Aşağıdaki satırları olduğu gibi yazın: "Task: Open the File menu" ifadesini içeren satırdan başlayın ve son satırdan sonra durun, iki uç da dahil.

___

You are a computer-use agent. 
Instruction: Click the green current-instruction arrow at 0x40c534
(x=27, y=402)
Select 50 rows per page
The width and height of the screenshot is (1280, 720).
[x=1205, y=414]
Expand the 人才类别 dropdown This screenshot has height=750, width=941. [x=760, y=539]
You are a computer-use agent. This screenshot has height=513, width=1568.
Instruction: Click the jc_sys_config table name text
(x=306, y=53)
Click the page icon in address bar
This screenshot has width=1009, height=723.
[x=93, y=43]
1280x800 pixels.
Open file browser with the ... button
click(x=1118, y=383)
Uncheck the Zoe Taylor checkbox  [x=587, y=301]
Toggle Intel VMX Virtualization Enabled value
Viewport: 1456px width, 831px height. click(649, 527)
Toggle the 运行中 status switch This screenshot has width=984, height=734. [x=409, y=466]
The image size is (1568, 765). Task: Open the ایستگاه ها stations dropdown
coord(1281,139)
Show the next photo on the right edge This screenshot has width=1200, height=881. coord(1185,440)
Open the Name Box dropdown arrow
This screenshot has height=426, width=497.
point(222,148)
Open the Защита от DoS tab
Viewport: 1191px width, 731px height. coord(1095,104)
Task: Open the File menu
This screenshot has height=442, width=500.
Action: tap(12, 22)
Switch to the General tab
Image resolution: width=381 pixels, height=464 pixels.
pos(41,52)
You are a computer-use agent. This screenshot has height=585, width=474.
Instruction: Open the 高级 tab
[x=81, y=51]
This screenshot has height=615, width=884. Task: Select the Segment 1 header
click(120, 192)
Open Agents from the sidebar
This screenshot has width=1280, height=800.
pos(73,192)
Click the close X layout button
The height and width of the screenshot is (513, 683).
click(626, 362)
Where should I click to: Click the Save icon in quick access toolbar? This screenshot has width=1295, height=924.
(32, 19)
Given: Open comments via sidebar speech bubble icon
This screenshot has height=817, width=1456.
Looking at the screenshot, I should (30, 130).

___

→ Yazılı çözüm
Task: Open the File menu
This screenshot has height=442, width=500.
Action: tap(12, 22)
Switch to the General tab
Image resolution: width=381 pixels, height=464 pixels.
pos(41,52)
You are a computer-use agent. This screenshot has height=585, width=474.
Instruction: Open the 高级 tab
[x=81, y=51]
This screenshot has height=615, width=884. Task: Select the Segment 1 header
click(120, 192)
Open Agents from the sidebar
This screenshot has width=1280, height=800.
pos(73,192)
Click the close X layout button
The height and width of the screenshot is (513, 683).
click(626, 362)
Where should I click to: Click the Save icon in quick access toolbar? This screenshot has width=1295, height=924.
(32, 19)
Given: Open comments via sidebar speech bubble icon
This screenshot has height=817, width=1456.
Looking at the screenshot, I should (30, 130).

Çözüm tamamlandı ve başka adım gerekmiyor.